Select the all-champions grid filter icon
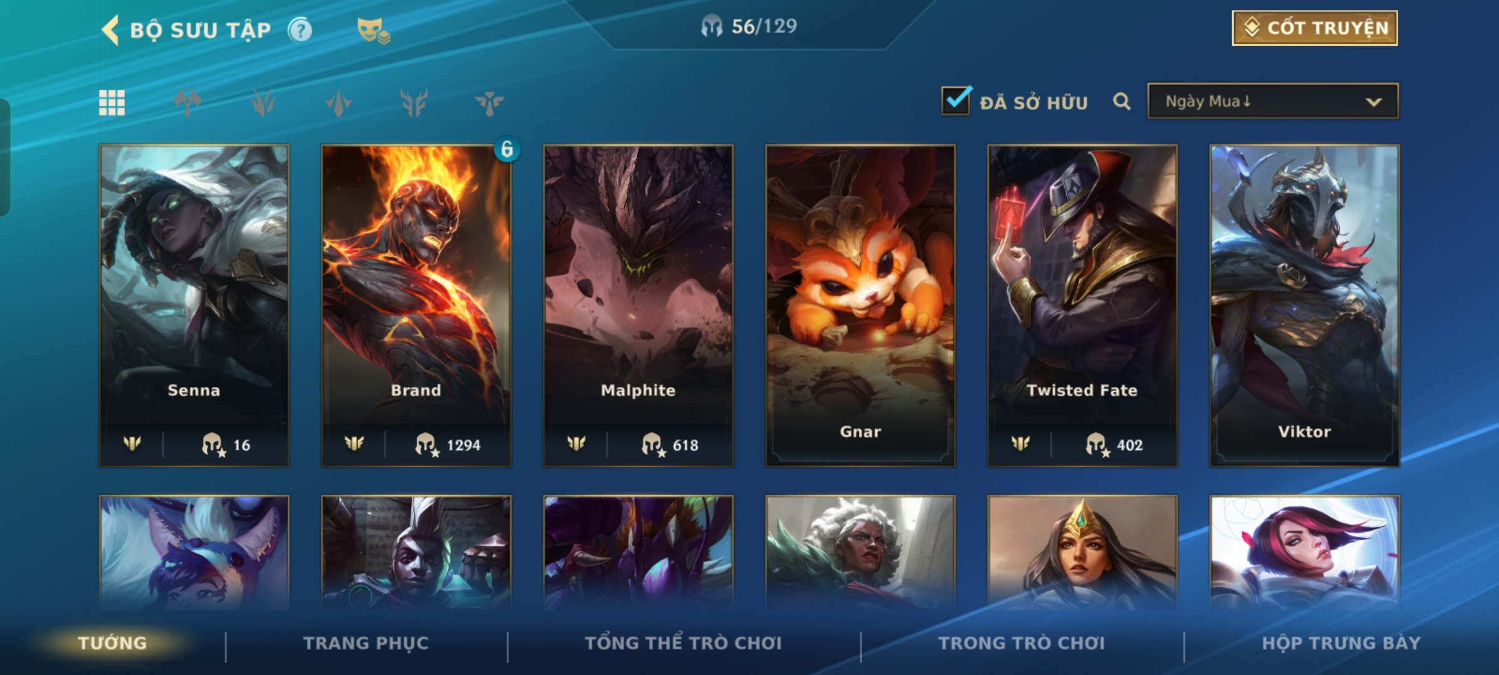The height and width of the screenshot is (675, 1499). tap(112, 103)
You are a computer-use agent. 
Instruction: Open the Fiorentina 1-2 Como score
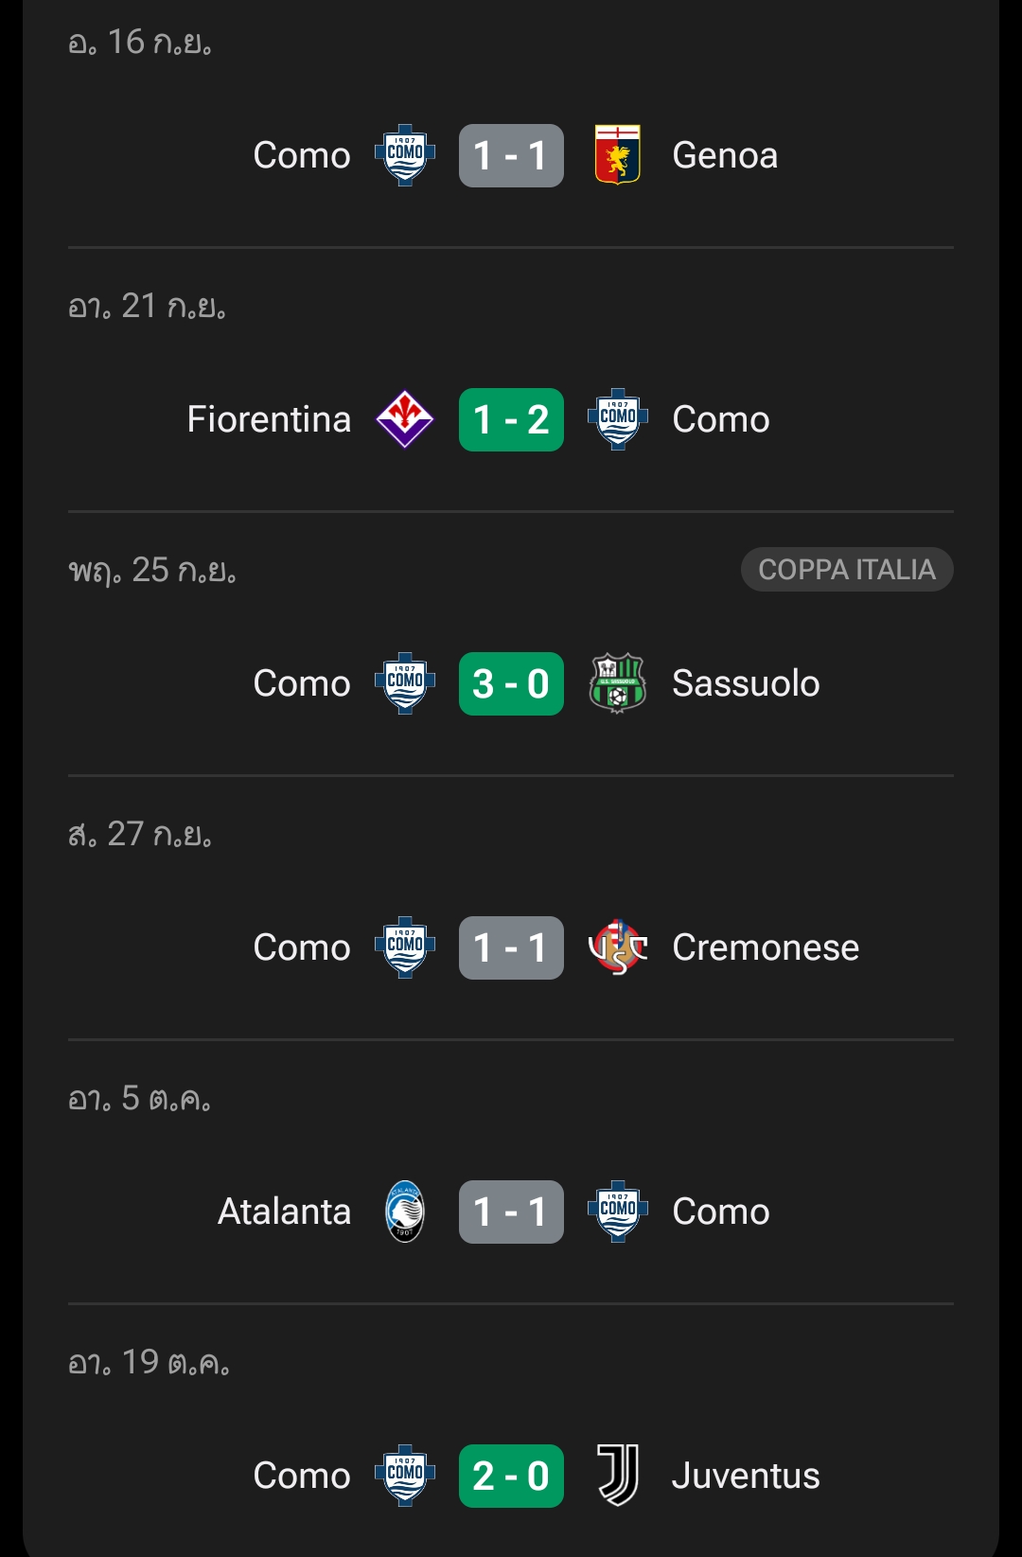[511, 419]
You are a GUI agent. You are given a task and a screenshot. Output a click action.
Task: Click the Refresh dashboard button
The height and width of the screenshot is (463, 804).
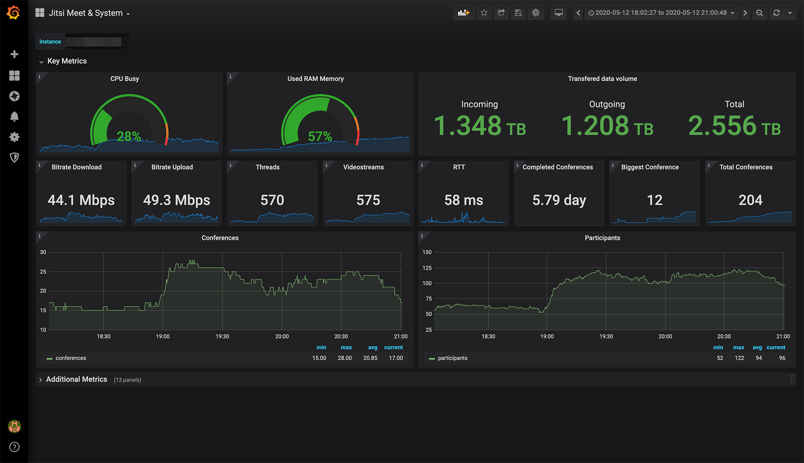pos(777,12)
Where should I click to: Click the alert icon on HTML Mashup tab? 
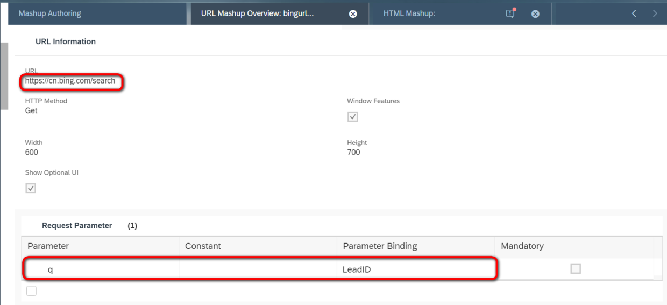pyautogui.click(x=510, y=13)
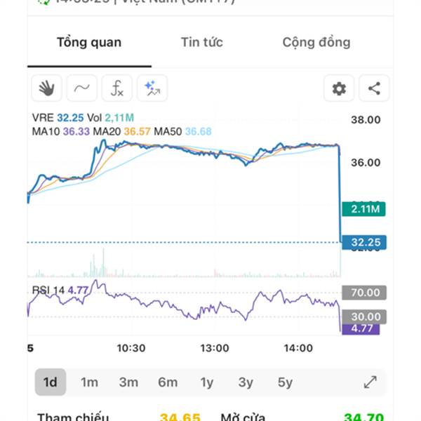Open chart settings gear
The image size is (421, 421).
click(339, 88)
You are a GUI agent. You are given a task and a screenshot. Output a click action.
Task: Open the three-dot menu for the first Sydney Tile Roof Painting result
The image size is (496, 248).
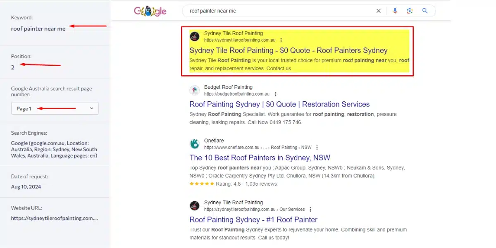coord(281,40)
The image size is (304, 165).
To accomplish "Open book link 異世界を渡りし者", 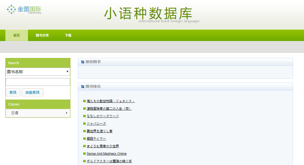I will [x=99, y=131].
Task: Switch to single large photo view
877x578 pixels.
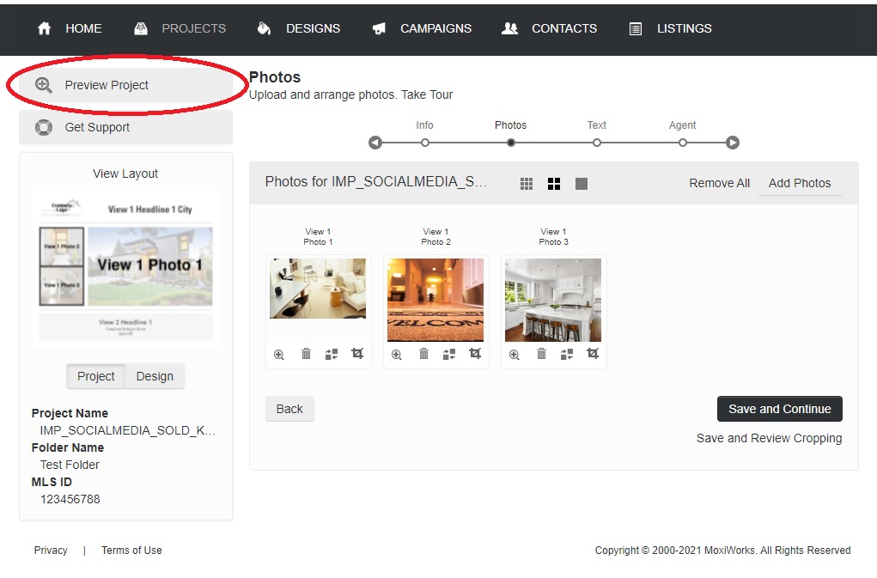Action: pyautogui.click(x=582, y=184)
──────────
EXERCISE BRIEF | Here the job is to output the lines from the top of the listing through the line holding "Task: Click the Refresh dashboard button", word for word and without pictures.

RESULT |
Select the all-champions grid filter icon
The height and width of the screenshot is (675, 1499). tap(112, 103)
You are a computer-use agent. 
Instruction: Open the Fiorentina 1-2 Como score
[511, 419]
You are a GUI agent. You are given a task and a screenshot. Output a click action.
Task: Click the Refresh dashboard button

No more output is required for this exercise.